The pact was agreed last year but the EU has said it will not sign it until
Belgrade fully cooperates with the UN war crimes tribunal for the former
Yugoslavia. The EU was ready to sign an interim trade deal but Kostunica
blocked the move earlier this month in protest over Kosovo, which seceded
from Serbia on Sunday.

Kosovo had been under UN administration since 1999 when Nato bombing drove
out Milosevic's troops to halt a crackdown against Kosovo Albanians.

Thaçi said the violence raging across Belgrade yesterday was reminiscent of
the Milosevic era. "The pictures of yesterday in Belgrade were pictures of
Milosevic's time," said Thaçi, a former guerrilla leader of the
now-disbanded Kosovo Liberation Army who is reviled by Kosovo Serbs.

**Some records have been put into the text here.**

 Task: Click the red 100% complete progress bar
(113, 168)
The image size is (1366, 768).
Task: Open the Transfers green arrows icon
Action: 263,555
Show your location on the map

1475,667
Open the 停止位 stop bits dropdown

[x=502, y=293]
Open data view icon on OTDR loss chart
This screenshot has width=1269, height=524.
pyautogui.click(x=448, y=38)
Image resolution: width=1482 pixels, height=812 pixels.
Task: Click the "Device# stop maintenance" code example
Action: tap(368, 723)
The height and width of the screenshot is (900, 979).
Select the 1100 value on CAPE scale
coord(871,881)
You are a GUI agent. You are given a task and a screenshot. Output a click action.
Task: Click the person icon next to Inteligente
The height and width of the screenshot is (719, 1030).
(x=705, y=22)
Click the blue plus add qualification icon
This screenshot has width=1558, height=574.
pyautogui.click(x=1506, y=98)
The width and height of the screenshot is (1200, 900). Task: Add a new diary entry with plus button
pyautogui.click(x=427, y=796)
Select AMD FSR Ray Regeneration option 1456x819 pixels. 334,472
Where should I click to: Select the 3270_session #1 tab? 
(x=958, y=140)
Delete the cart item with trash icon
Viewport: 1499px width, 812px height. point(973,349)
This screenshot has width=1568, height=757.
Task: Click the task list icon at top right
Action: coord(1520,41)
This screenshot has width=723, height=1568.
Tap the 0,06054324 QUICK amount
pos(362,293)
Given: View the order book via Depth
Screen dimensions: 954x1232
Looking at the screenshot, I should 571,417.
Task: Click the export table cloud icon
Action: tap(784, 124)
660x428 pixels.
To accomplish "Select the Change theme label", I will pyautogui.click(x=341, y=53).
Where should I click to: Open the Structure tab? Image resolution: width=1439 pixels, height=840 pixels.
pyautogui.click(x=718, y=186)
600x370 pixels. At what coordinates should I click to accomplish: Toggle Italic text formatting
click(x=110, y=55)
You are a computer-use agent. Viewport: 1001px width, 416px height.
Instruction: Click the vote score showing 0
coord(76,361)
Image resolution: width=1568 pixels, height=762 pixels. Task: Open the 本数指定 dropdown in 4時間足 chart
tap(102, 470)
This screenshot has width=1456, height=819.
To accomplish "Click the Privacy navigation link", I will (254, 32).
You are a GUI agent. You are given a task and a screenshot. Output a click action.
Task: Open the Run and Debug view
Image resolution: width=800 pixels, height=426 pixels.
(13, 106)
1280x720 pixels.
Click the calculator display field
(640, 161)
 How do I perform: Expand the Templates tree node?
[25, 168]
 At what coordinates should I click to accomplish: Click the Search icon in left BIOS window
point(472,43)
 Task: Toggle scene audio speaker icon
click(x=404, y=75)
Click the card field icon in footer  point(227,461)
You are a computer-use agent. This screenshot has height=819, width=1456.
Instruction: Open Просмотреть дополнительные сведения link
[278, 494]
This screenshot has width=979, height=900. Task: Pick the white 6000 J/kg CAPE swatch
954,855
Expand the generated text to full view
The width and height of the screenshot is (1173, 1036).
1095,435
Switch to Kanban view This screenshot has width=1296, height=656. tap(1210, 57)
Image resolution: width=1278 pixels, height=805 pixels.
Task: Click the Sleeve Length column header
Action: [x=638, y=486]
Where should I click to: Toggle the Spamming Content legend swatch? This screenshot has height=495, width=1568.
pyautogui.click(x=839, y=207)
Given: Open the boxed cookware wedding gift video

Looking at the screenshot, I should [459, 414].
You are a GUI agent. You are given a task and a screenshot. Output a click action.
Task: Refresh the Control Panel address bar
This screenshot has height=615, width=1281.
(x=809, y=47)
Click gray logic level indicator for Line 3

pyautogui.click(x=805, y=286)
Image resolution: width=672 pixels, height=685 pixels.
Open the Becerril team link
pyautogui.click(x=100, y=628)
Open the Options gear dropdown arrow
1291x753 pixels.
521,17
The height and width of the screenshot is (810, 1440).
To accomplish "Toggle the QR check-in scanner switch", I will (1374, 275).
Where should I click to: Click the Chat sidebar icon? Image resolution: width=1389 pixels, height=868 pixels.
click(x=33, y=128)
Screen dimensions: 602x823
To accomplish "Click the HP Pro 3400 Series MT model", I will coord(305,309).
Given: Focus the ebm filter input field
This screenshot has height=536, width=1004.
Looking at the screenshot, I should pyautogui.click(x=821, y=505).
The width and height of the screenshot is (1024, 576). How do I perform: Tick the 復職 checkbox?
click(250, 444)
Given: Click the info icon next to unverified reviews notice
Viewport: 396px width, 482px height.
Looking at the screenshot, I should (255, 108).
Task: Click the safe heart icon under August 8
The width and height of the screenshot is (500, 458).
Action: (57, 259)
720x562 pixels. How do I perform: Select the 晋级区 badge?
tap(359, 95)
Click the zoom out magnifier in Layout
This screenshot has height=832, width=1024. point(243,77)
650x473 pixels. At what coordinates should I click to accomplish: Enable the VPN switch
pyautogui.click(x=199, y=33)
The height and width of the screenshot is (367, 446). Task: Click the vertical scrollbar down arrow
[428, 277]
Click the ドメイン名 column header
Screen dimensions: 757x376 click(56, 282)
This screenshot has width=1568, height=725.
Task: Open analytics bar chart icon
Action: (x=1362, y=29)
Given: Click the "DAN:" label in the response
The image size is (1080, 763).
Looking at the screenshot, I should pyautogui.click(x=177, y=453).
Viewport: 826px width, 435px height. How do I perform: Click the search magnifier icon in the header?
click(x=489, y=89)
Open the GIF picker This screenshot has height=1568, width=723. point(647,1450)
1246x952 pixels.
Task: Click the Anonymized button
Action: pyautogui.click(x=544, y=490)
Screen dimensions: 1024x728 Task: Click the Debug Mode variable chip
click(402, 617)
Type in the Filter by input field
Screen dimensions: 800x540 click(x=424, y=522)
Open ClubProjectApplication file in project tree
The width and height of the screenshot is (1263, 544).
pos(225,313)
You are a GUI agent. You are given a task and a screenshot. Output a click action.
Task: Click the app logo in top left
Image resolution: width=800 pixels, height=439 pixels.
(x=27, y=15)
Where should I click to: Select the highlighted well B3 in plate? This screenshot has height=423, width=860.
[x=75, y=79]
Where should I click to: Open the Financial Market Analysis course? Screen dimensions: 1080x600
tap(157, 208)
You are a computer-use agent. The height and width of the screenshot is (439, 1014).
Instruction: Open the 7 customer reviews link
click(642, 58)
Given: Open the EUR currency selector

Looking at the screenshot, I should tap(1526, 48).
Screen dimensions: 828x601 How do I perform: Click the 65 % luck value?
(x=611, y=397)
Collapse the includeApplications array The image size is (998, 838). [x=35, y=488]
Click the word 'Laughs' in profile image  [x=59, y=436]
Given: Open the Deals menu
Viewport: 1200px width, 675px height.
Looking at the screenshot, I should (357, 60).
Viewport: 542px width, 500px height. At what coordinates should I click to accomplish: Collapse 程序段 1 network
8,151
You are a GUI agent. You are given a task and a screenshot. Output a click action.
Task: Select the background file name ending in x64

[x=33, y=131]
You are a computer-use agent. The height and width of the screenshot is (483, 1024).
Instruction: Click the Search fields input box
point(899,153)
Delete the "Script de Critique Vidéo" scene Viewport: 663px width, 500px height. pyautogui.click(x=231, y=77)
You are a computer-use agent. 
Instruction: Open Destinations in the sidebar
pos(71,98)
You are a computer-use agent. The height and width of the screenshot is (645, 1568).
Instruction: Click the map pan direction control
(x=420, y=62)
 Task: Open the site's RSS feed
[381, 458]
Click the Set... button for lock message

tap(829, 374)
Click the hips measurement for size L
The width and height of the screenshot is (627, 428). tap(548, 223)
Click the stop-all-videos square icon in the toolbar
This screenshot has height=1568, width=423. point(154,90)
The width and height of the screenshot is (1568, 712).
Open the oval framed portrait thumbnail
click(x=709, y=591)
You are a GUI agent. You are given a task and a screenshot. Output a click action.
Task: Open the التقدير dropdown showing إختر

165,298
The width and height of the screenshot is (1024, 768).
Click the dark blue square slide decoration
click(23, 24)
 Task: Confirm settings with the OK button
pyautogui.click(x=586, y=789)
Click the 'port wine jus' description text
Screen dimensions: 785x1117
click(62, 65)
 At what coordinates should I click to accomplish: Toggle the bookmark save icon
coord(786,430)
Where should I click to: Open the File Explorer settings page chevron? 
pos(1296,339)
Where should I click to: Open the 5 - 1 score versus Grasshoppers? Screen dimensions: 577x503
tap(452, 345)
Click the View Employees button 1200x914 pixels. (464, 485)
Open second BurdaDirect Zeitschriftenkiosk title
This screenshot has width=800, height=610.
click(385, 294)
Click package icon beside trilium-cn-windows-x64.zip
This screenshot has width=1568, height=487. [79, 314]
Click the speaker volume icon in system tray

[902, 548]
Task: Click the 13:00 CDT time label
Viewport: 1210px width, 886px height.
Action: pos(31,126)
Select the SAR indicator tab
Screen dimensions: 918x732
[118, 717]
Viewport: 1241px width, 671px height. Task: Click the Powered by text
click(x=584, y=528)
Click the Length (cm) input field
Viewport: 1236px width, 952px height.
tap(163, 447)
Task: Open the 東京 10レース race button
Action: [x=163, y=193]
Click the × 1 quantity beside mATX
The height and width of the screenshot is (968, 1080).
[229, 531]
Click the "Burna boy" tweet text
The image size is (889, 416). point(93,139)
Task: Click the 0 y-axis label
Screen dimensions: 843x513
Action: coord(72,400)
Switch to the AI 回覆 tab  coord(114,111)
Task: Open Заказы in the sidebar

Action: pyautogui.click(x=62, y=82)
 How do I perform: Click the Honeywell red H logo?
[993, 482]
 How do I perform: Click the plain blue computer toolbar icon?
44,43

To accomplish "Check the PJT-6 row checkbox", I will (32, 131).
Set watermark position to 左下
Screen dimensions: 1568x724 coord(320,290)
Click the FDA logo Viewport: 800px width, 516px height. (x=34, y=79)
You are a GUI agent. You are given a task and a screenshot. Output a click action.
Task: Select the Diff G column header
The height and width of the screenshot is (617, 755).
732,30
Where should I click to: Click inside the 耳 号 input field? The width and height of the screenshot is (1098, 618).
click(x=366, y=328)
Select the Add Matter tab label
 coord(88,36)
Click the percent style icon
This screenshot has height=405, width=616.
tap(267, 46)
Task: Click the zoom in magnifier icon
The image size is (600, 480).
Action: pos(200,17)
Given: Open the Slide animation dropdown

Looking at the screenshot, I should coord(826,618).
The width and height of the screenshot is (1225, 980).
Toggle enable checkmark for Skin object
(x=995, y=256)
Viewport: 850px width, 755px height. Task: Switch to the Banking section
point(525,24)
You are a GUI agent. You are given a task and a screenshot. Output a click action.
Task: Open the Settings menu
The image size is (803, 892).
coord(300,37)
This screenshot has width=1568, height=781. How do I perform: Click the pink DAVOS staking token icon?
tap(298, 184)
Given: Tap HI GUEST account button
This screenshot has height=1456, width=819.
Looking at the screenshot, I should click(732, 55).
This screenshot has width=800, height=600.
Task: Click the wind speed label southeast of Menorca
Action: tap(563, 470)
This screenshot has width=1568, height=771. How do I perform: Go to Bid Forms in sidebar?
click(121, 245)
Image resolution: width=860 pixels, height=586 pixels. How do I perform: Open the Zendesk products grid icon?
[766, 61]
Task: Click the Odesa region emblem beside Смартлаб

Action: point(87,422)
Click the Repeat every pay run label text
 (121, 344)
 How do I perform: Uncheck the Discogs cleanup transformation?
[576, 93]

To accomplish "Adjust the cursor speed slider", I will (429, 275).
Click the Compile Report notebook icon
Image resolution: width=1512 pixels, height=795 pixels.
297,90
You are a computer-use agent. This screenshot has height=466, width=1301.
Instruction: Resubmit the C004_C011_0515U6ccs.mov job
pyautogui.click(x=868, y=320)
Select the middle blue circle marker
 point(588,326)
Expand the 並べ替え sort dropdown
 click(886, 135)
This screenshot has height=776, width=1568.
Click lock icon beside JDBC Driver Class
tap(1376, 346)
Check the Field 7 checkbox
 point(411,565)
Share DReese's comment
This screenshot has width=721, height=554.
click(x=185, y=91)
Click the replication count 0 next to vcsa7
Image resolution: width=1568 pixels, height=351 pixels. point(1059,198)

More than a dozen countries have recognised Kosovo's declaration of
independence, including the US, Britain, France and Germany. But the
declaration by Kosovo's ethnic Albanian leadership has been rejected by
Serbia's government and the Serbs who live in northern Kosovo.

In Bosnia, which is made up of the Serb Republic and the Muslim-Croat
federation, Bosnian Serb MPs threatened to hold a referendum on secession if
a majority of UN member states and the EU recognised Kosovo's independence.

The parliament of the Serb Republic yesterday adopted a resolution attacking
Kosovo's declaration of independence as an illegal act that violated
Serbia's territorial integrity.

But Bosnian Serb prime minister Milorad Dodik told parliament there was no
rush to break up the country. "We are not adventurers," he said, "and we do
not plan to broach a decision about independence now. The referendum can be
used only once, if we decide and when we decide it. It is no game."

Serbs protesting Kosovo's independence attacked UN police guarding a key
bridge in northern Kosovo with stones and empty glass bottles Friday.

Some 5,000 Serbs rallied in this tense town, waving Serbian flags and
chanting "Kosovo is ours!" in a fifth day of protests since Kosovo's ethnic
Albanian leaders declared independence last weekend.